──────── Data ────────
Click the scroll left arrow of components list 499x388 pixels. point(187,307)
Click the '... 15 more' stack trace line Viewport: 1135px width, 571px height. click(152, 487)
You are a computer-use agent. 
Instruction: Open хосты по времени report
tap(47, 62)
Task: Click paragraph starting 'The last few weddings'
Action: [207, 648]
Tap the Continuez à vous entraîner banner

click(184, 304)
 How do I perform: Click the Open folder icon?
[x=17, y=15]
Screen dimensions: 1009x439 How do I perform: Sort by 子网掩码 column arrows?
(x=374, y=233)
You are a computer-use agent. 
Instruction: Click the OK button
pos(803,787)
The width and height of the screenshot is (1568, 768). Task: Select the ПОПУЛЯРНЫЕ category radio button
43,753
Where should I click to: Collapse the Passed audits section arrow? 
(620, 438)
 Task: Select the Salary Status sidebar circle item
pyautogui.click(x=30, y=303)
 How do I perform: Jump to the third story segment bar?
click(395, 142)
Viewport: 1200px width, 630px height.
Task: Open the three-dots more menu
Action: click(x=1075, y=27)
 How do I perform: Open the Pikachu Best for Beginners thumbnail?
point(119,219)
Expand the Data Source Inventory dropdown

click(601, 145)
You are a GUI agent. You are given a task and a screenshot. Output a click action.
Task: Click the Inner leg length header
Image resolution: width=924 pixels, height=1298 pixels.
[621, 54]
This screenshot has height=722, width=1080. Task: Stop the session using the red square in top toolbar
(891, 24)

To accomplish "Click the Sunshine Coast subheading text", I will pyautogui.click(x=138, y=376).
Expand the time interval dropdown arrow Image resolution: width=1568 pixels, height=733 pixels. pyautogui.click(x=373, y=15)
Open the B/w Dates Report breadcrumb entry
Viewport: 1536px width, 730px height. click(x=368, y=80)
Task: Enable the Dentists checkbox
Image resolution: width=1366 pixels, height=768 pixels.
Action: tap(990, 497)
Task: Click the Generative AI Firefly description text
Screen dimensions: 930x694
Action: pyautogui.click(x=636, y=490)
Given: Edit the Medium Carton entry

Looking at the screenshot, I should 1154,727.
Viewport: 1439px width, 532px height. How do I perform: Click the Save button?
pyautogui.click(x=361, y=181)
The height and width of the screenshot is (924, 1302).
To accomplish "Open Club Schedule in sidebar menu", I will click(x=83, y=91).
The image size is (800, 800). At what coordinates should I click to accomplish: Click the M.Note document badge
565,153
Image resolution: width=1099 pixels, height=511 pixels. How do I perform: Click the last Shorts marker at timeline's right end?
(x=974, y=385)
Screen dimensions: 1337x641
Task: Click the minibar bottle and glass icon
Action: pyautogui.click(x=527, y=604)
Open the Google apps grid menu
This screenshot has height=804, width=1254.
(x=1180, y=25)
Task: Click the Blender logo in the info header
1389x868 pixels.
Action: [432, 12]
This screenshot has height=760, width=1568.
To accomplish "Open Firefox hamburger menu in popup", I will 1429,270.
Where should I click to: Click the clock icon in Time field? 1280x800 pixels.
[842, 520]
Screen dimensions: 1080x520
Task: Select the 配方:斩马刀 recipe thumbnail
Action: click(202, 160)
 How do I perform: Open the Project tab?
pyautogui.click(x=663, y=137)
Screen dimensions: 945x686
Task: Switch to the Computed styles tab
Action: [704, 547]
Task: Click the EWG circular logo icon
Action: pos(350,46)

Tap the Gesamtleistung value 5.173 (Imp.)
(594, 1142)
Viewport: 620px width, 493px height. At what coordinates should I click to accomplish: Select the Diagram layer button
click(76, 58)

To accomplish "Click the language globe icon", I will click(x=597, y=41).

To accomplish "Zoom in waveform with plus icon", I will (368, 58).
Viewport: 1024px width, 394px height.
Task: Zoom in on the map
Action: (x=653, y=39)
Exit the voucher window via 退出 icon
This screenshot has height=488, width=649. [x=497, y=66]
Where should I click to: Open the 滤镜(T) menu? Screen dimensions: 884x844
────────
### Task item
Give back each line of the material above exactly as it appears.

### Expected output
Click the scroll left arrow of components list 499x388 pixels. point(187,307)
Click the '... 15 more' stack trace line Viewport: 1135px width, 571px height. click(152, 487)
You are a computer-use agent. 
Instruction: Open хосты по времени report
tap(47, 62)
Task: Click paragraph starting 'The last few weddings'
Action: [207, 648]
Tap the Continuez à vous entraîner banner

click(184, 304)
 How do I perform: Click the Open folder icon?
[x=17, y=15]
Screen dimensions: 1009x439 How do I perform: Sort by 子网掩码 column arrows?
(x=374, y=233)
You are a computer-use agent. 
Instruction: Click the OK button
pos(803,787)
The width and height of the screenshot is (1568, 768). Task: Select the ПОПУЛЯРНЫЕ category radio button
43,753
Where should I click to: Collapse the Passed audits section arrow? 
(620, 438)
 Task: Select the Salary Status sidebar circle item
pyautogui.click(x=30, y=303)
 How do I perform: Jump to the third story segment bar?
click(395, 142)
Viewport: 1200px width, 630px height.
Task: Open the three-dots more menu
Action: click(x=1075, y=27)
 How do I perform: Open the Pikachu Best for Beginners thumbnail?
point(119,219)
Expand the Data Source Inventory dropdown

click(601, 145)
You are a GUI agent. You are given a task and a screenshot. Output a click action.
Task: Click the Inner leg length header
Image resolution: width=924 pixels, height=1298 pixels.
[621, 54]
This screenshot has height=722, width=1080. Task: Stop the session using the red square in top toolbar
(891, 24)

To accomplish "Click the Sunshine Coast subheading text", I will pyautogui.click(x=138, y=376).
Expand the time interval dropdown arrow Image resolution: width=1568 pixels, height=733 pixels. pyautogui.click(x=373, y=15)
Open the B/w Dates Report breadcrumb entry
Viewport: 1536px width, 730px height. click(x=368, y=80)
Task: Enable the Dentists checkbox
Image resolution: width=1366 pixels, height=768 pixels.
Action: tap(990, 497)
Task: Click the Generative AI Firefly description text
Screen dimensions: 930x694
Action: pyautogui.click(x=636, y=490)
Given: Edit the Medium Carton entry

Looking at the screenshot, I should 1154,727.
Viewport: 1439px width, 532px height. How do I perform: Click the Save button?
pyautogui.click(x=361, y=181)
The height and width of the screenshot is (924, 1302).
To accomplish "Open Club Schedule in sidebar menu", I will click(x=83, y=91).
The image size is (800, 800). At what coordinates should I click to accomplish: Click the M.Note document badge
565,153
Image resolution: width=1099 pixels, height=511 pixels. How do I perform: Click the last Shorts marker at timeline's right end?
(x=974, y=385)
Screen dimensions: 1337x641
Task: Click the minibar bottle and glass icon
Action: pyautogui.click(x=527, y=604)
Open the Google apps grid menu
This screenshot has height=804, width=1254.
(x=1180, y=25)
Task: Click the Blender logo in the info header
1389x868 pixels.
Action: [432, 12]
This screenshot has height=760, width=1568.
To accomplish "Open Firefox hamburger menu in popup", I will 1429,270.
Where should I click to: Click the clock icon in Time field? 1280x800 pixels.
[842, 520]
Screen dimensions: 1080x520
Task: Select the 配方:斩马刀 recipe thumbnail
Action: click(202, 160)
 How do I perform: Open the Project tab?
pyautogui.click(x=663, y=137)
Screen dimensions: 945x686
Task: Switch to the Computed styles tab
Action: [704, 547]
Task: Click the EWG circular logo icon
Action: pos(350,46)

Tap the Gesamtleistung value 5.173 (Imp.)
(594, 1142)
Viewport: 620px width, 493px height. At what coordinates should I click to accomplish: Select the Diagram layer button
click(76, 58)

To accomplish "Click the language globe icon", I will click(x=597, y=41).

To accomplish "Zoom in waveform with plus icon", I will (368, 58).
Viewport: 1024px width, 394px height.
Task: Zoom in on the map
Action: (x=653, y=39)
Exit the voucher window via 退出 icon
This screenshot has height=488, width=649. [x=497, y=66]
Where should I click to: Open the 滤镜(T) menu? Screen dimensions: 884x844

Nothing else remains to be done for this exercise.